_Lista de tarefas_
(1) Pode transcrever palavra por palavra o trecho do texto sobre o pai e os dois filhos, começando nas palavras "Ouvindo atento àquela" e parando depois de "retratar aqui."?
(2) Como fica, em forma de lista com os fatos principais, o parágrafo do texto sobre o pai e os dois filhos que começa com "O mais novo era o oposto"?
━━━━━ Texto selecionado
“Ele estava bem longe, na estrada, quando o pai o
avistou...” (Lc 15.20)
Certa vez, um grupo de religiosos – ou de gente que se
considerava bastante justa – viu um de seus mestres acompanhado de uma turma
que eles consideravam ter uma “reputação duvidosa”. É que gente religiosa
costuma se preocupar mais com reputação que com integridade. Então, começaram a
fofocar entre eles sobre o absurdo daquela situação.
Ouvindo atento àquela conversa, mas sem responder às
acusações ou se preocupar com os rótulos que recebera só de aparência, aquele
homem, um perito em contar histórias, resolveu emendar umas duas ou três parábolas,
que falavam de “perdição” – assunto, aliás, que não saía da agenda daquele
grupo, afinal gente que se acha justa demais se preocupa tanto em arbitrar
sobre o fato de uma pessoa ser perdida, que se esquece de espalhar a boa-nova
de ser achado – mas também, voltando às histórias, falavam de reencontro,
perdão e celebração. Uma me chama a atenção em especial, que gostaria de
retratar aqui.
A história recontada[*]
É a história de um pai que tinha dois filhos.
O mais velho era um daqueles
tipos dedicados, trabalhador responsável, fazia tudo direitinho e gostava de
ver tudo nos conformes. Perfeccionista que era, quase nunca faltava na escola e
era o primeiro de sua turma. Cedo mostrou interesse em ajudar o pai a tocar os
negócios da fazenda, mas fez questão de trabalhar duro para mostrar serviço e
comprometimento.
O mais novo era o oposto de
seu irmão, o típico “ovelha negra” da família. Irreverente, extrovertido,
criativo – se focava mais em pessoas que em tarefas – encantado pela música,
tinha um “fraco” evidente por mulheres, nunca fez questão de ser o melhor nos
estudos, mas sempre dava um jeito de tirar a nota necessária para “passar
raspando”. Ao contrário de seu irmão, nunca demonstrou grande interesse pelos
negócios da família. Seu irmão e empregados mais chegados o viam como um bon vivant (alguém que vive a vida para
valer), “cabeça de vento”; por vezes era possível ver o mais velho indignado
quando pegava o caçula saindo mais cedo do batente só para contemplar o cair da
tarde da varanda ao som de boa música, poesia, vinho e diversão com os amigos
até altas horas. Embora reprovasse veementemente o comportamento desregrado do
irmão, em seu íntimo, silenciosamente, nutria certa inveja da vida que ele
levava...
O pai procurava entender e lidar com o jeitão e as
aptidões de ambos, cuidando meio que à distância, tentando possibilitar a
vocação de seus filhos, sem frustrar-lhes a liberdade, mas obviamente preocupado
com o futuro dos dois, especialmente com o do caçula, que era quem menos dava
margem para a intervenção do pai.
━━━━━━━━━━
━━━━━ Dados extraídos
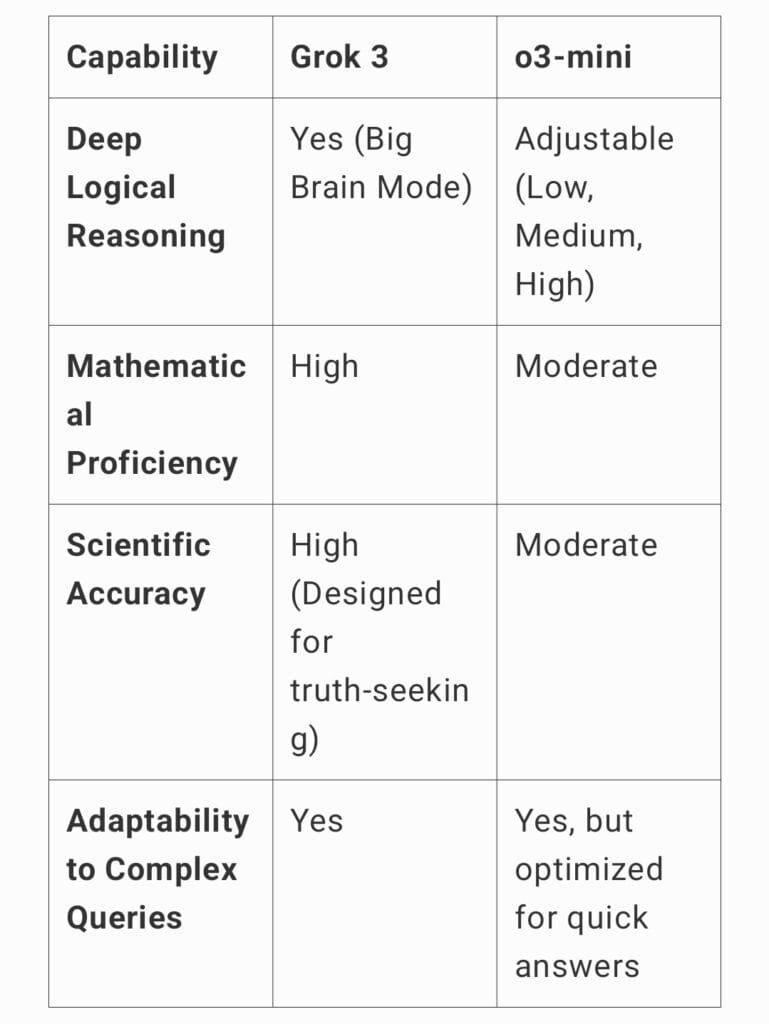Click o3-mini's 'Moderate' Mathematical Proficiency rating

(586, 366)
━━━━━━━━━━
━━━━━ Dados extraídos
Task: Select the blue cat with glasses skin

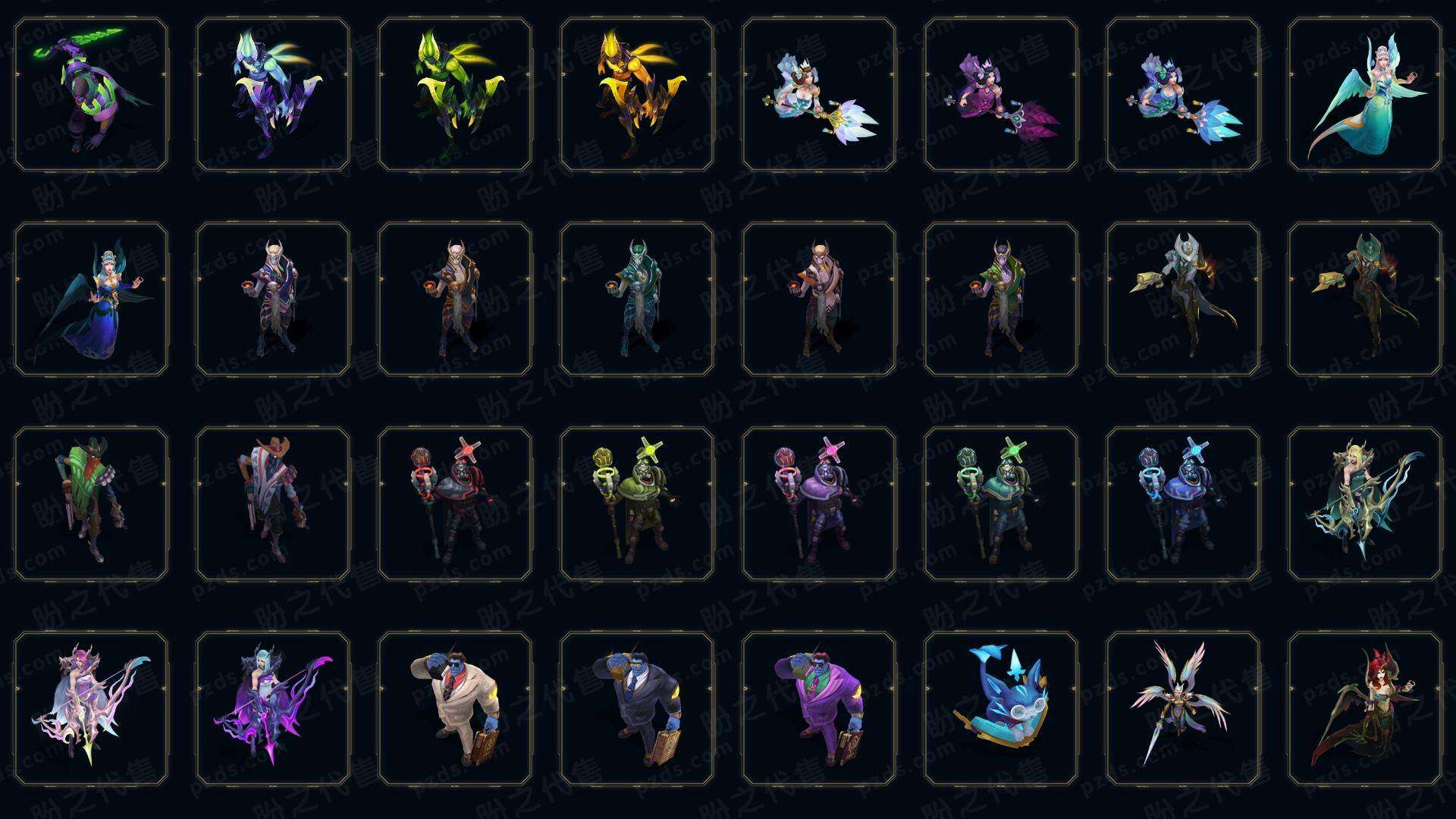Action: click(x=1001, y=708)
━━━━━━━━━━
_Resultados_
(1)
Ouvindo atento àquela conversa, mas sem responder às
acusações ou se preocupar com os rótulos que recebera só de aparência, aquele
homem, um perito em contar histórias, resolveu emendar umas duas ou três parábolas,
que falavam de “perdição” – assunto, aliás, que não saía da agenda daquele
grupo, afinal gente que se acha justa demais se preocupa tanto em arbitrar
sobre o fato de uma pessoa ser perdida, que se esquece de espalhar a boa-nova
de ser achado – mas também, voltando às histórias, falavam de reencontro,
perdão e celebração. Uma me chama a atenção em especial, que gostaria de
retratar aqui.

(2)
- Era o oposto do irmão, a típica "ovelha negra" da família.
- Era irreverente, extrovertido e criativo, e se focava mais em pessoas que em tarefas.
- Era encantado pela música e tinha um "fraco" evidente por mulheres.
- Nunca quis ser o melhor nos estudos, mas sempre tirava a nota necessária para passar.
- Nunca demonstrou grande interesse pelos negócios da família.
- O irmão e os empregados mais chegados o viam como um bon vivant, um "cabeça de vento".
- O mais velho se indignava ao vê-lo sair cedo do trabalho para contemplar o fim da tarde na varanda, com música, poesia, vinho e amigos até altas horas.
- Embora reprovasse esse comportamento, o mais velho nutria em silêncio certa inveja da vida do caçula.